If Trump plans to achieve "peace in Ukraine" by throwing Ukraine to the wolves, he's going to undo any semblance of respect for any US security promises to anyone since ever, and probably topple any faith in the US dollar as well. While throwing a tanker full of av-gas on nuclear non-proliferation forever, and following that up with a lit road flare.

Like a first-time hooker, once you sell out your respectability to make a buck, you can't get the respectability back, ever.

Trump is shooting his junk off, and he's going to miss it presently, when he needs it most.

That's a high price to pay for the momentary satisfaction of peeing on Zelensky's head.

Ukraine isn't about Ukraine. It's about whether our word to anyone is worth a plugged nickel.

The last time America had a military as weak as ours is now, and we embraced isolationism, there came a world war that made the previous one look like a church picnic.
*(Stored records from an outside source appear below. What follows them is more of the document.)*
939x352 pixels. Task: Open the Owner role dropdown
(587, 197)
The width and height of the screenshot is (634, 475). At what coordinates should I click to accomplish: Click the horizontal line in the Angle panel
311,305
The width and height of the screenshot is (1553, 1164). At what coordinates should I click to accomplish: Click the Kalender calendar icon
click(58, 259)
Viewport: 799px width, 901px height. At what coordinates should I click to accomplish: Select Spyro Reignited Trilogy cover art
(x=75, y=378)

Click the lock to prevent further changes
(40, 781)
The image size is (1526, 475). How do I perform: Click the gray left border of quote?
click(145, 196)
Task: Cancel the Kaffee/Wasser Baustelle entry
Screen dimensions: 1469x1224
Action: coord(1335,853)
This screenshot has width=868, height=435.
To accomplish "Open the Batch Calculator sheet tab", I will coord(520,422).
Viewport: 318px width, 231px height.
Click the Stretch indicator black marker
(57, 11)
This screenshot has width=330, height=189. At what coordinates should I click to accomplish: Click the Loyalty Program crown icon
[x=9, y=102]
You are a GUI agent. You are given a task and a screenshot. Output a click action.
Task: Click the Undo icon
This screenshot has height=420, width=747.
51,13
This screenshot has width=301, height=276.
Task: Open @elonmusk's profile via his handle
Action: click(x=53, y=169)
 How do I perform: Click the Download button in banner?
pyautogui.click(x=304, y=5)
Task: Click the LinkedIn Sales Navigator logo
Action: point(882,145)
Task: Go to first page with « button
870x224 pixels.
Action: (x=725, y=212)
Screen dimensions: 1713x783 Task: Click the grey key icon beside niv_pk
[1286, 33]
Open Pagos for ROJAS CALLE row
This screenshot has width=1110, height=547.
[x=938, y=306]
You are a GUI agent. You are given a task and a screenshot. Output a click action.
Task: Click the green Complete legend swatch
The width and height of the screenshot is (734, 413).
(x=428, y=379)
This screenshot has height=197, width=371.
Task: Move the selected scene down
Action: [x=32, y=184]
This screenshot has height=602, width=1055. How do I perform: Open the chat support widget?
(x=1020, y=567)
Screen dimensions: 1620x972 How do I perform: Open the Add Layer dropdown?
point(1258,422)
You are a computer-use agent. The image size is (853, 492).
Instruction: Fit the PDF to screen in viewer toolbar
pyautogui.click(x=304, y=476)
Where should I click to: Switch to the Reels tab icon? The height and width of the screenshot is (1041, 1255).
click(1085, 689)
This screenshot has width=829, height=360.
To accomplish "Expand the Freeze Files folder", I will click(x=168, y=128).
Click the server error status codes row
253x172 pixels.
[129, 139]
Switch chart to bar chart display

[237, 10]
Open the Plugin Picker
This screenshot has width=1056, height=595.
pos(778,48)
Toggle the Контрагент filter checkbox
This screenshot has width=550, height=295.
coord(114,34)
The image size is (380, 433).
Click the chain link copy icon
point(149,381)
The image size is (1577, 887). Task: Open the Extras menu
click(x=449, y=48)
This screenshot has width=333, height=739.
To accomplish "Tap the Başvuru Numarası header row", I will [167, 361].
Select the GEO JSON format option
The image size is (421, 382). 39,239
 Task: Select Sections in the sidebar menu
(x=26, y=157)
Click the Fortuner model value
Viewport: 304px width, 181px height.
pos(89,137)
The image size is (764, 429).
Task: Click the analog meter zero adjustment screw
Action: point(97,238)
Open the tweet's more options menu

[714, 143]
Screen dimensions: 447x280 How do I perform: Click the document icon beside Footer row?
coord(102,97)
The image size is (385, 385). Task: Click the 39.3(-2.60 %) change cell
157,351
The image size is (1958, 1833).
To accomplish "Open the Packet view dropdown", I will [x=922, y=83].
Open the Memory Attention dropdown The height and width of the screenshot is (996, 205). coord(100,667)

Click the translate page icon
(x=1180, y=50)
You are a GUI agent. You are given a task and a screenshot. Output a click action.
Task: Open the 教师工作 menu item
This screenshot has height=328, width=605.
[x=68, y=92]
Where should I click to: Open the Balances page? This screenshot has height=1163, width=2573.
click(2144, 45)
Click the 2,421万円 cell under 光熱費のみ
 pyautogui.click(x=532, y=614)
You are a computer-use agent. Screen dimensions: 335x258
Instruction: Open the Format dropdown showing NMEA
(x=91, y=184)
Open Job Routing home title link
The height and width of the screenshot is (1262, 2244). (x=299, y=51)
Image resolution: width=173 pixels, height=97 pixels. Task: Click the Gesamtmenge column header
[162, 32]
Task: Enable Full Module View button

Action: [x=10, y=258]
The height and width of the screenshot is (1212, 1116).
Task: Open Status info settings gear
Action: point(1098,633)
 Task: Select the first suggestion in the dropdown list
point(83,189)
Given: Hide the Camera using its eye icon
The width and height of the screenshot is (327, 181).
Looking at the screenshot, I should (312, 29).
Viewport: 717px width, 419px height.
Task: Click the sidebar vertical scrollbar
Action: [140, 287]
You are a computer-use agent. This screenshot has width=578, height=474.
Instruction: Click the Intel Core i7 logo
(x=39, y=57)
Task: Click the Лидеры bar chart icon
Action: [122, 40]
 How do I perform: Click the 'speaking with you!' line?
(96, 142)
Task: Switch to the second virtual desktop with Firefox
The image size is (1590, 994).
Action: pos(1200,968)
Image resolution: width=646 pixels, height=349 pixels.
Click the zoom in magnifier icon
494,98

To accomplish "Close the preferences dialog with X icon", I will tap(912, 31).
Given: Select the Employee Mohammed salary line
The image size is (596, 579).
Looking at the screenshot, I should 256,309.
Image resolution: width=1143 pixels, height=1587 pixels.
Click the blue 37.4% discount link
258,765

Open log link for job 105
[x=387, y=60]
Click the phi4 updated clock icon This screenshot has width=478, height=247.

That's exactly the course Trump is embarking upon now, and for the exact same short-sighted isolanist/populist reasons as the last time this was tried, and with - inevitably - the exact same results.

Last time, the problem children were Germany and Japan with delusions of grandeur.

This time, it's Russia and China, with 10X the capability anyone faced off against during the Second World War Games.

Trump is playing chicken with a freight train, and when he's dead and long gone, America will still be on the tracks staring at the oncoming headlight.

Best wishes with that plan 5, 10, and 20 years down the road.

People still playing kneejerk [D] and [R] games over things beyond the water's edge are going to repent that foolishness at their leisure.

Or enjoy about 30 minutes of a really, REALLY bright sunshiny day, probably at about 3AM. Hope you've all got you some 30,000 SPF sunscreen.